Introduction: Growth hormone deficiency (GHD) is the most frequent endocrine deficit in childhood survivors of brain tumours. However, there is insufficient evidence to guide the timing of growth hormone replacement (GHR). At Great Ormond Street Hospital timing is based on clinical need rather than in relation to oncological treatment. Therefore, sufficient variability in GHR timing is available to analyze its effect on tumour progression and recurrence.

Aim: To examine the association between tumour progression or recurrence and time of GHR initiation.

Methods: Retrospective analysis of children with brain tumours on GH replacement from 2000-2023. GHR timing was defined as time from the end of oncological treatment for primary disease or previous progression/recurrence until GH initiation. Adjusted Hazard Ratios (HR) for first and further recurrence/progression were estimated through Cox Regression.

Results: Data from 75 survivors of brain tumours have been analyzed so far. Gliomas (38.7%), embryonal tumours (25.3%), and craniopharyngiomas (24%) were the most frequent diagnosis. Mean follow-up time was 8.96±3.35 years. GHD was diagnosed by glucagon test, GHR was started at a median of 1.3 years (IQR 0.5-2.2) after the end of oncological treatment. During follow-up, 44% of patients presented relapse/progression: 26.7% during GHR (20% with history of recurrence/progression before GHR, 6.7% with first event after GHR); 17.3% had relapses/progressions before GHR only. Initial analysis showed that starting GHR later post-end of treatment was borderline associated with better 5-year progression-free survival (p 0.05; HR 0.671; 95% CI 0.451-0.999). However, multivariate COX-regression analysis showed no significant decrease in the HR (p 0.431; HR 0.865; CI 0.604-1.240) after adjusting for tumour status, previously progressive disease (≥ 1 previous progression/recurrence), and cranial radiotherapy (CR). Residual disease (p 0.046; HR 5.178; CI 1.032-25.981) and history of previous relapses (p 0.043; HR 3.094, CI 1.038-9.221) were associated with an increase in the adjusted HR for further recurrence/progression, and CR with decreased HR (p 0.016; HR 0.325; CI 0.129-0.814). Analysis of patients without relapse/progression pre-GHR showed no significant increase in progression or recurrence-free survival in relation to GHR timing (p 0.349; HR 0.681, CI 0.305-1.522).

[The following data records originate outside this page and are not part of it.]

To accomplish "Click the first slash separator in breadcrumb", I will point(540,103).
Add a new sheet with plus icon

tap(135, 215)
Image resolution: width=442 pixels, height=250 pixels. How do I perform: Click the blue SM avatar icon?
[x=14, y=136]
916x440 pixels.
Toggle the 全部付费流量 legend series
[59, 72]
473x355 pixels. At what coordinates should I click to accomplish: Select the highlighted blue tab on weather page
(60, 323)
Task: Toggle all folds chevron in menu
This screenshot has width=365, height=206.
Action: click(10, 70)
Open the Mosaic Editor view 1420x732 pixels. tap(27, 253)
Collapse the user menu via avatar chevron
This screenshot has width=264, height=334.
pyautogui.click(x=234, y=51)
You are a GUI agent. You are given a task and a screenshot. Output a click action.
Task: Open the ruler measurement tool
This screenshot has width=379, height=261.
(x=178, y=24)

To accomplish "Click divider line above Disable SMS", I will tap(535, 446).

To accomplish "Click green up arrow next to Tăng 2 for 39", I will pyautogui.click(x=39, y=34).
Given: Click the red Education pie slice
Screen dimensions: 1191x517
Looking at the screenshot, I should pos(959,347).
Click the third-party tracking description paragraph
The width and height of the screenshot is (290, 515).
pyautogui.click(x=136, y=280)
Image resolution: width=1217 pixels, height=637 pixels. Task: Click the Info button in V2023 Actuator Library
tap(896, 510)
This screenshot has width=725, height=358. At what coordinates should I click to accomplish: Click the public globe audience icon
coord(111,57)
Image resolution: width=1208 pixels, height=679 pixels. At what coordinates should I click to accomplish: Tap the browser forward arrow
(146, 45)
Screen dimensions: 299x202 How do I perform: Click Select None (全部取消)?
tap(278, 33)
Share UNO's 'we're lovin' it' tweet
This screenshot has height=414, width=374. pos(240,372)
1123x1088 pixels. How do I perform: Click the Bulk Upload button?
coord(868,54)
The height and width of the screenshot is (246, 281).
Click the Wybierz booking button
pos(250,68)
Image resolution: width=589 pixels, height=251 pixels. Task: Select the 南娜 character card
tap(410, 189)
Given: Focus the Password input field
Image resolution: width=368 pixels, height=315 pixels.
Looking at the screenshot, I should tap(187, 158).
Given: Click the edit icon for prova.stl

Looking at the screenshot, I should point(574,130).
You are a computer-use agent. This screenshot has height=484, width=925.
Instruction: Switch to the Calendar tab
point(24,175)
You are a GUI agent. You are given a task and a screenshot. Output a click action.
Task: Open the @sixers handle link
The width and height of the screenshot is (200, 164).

Conclusions: No independent association was found between tumour progression/relapse-free survival and GHR timing when the pre-existing increased risk for tumour progression in patients with residual or previously progressive disease was accounted for. Analysis of the complete cohort of patients is needed to increase the power of the study and drive definitive conclusions.